Mobile's historic Church Street Graveyard is full of party people.
Locals suggest I visit the grave of Joe Cain; they talk about him with great personal affection, and I intimate that he must have passed away recently. I find his grave colorfully festooned with flowers, beads, and moon pies - then discover that he's been dead since 1904.
It was Joe who paraded through the streets of Mobile on that famous Fat Tuesday in 1867. He and six of his friends rode a decorated coal wagon through downtown Mobile, banging drums, blowing horns, and comically declaring some kind of victory. And thus was Mardi Gras celebration (re)born in the U. S. of A.
Never one to be outdone, Joe Cain always spent Mardi Gras decked out as the eternally undefeated (and fictional) Chicasaw chief Slacabamorinico (aka "Old Slac").
(And you thought you were hip.)
Another of the partying departed buried at Church Street Graveyard is Mobile's fabulous poet/translator/actor/raconteur Eugene Walter.

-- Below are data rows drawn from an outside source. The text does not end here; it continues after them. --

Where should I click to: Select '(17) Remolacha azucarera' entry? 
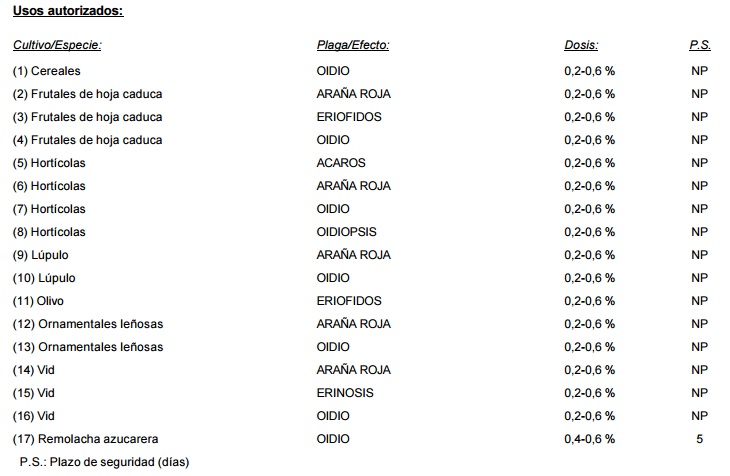(85, 439)
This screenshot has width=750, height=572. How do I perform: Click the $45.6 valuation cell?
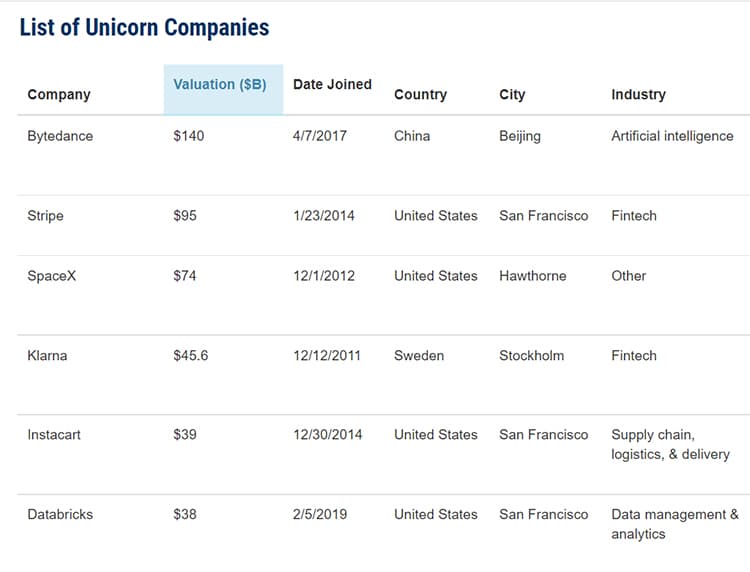click(x=190, y=356)
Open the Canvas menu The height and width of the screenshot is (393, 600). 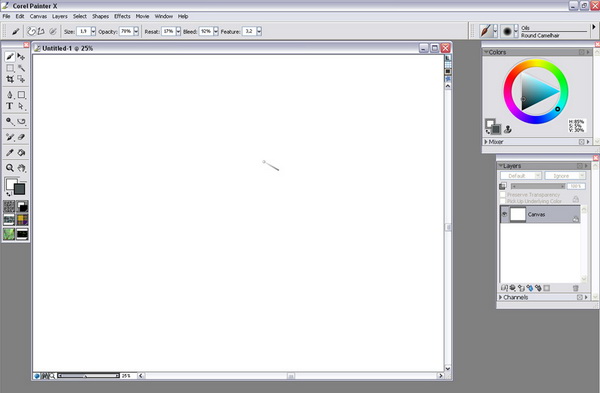coord(38,16)
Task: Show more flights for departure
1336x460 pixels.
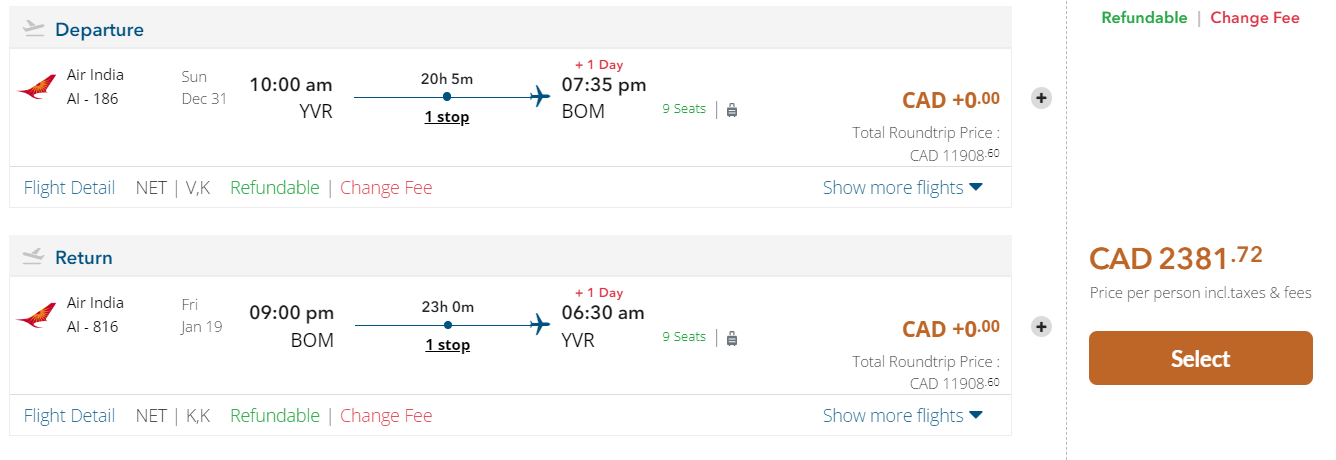Action: (x=902, y=188)
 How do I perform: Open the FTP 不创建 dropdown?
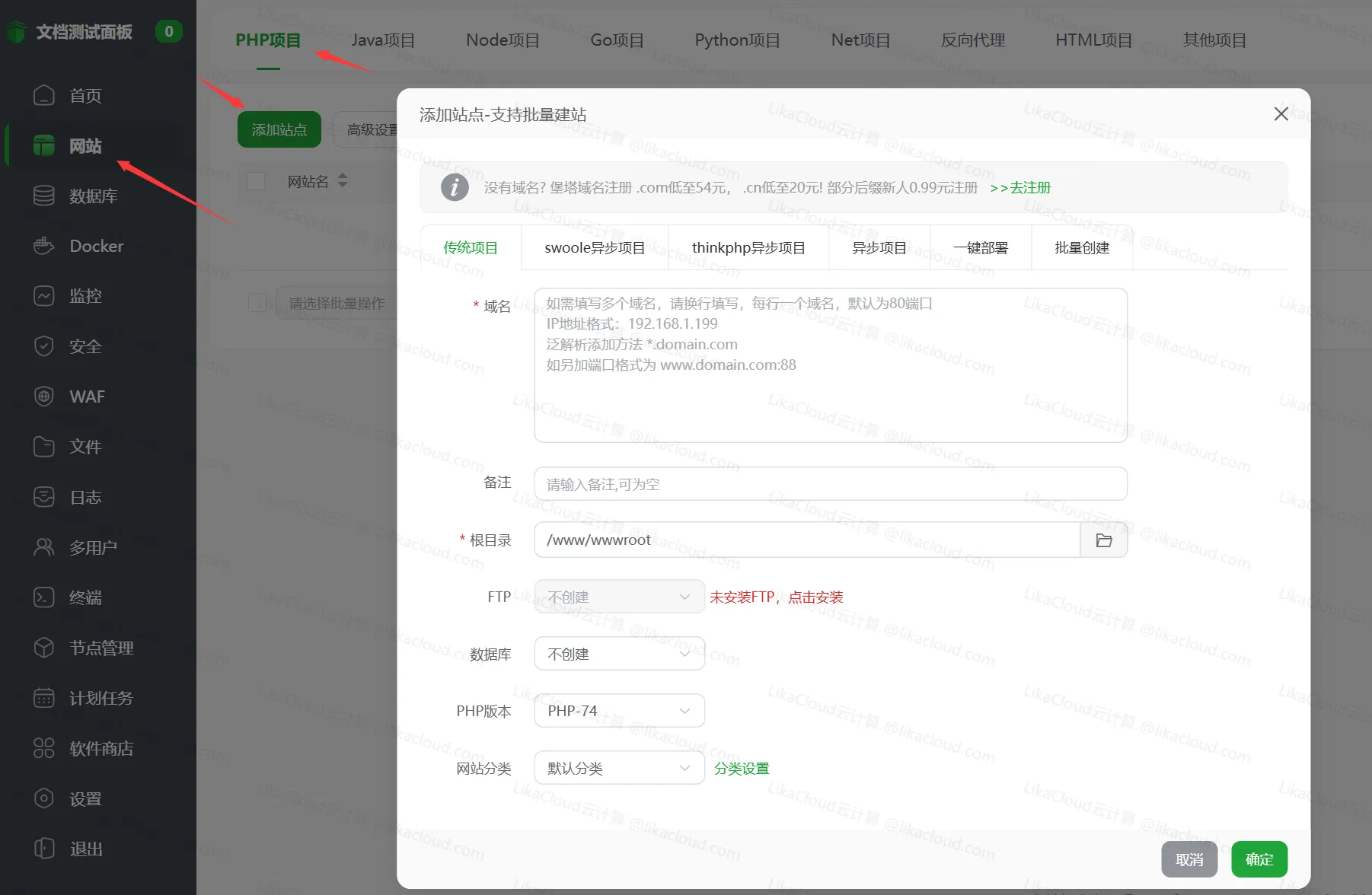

A restless bohemian whose joie-de-vivre knew no bounds, Walter filled books with his poetry, stories, and recipes, co-founded the Paris Review, hosted parties in NYC, Rome, and Paris, and even played bit parts in Fellini's 8 1/2 ("American journalist") and Juliet of the Spirits ("Mother Superior"). Legend has it that Walter schlepped a shoebox packed with red Alabama clay around Europe with him.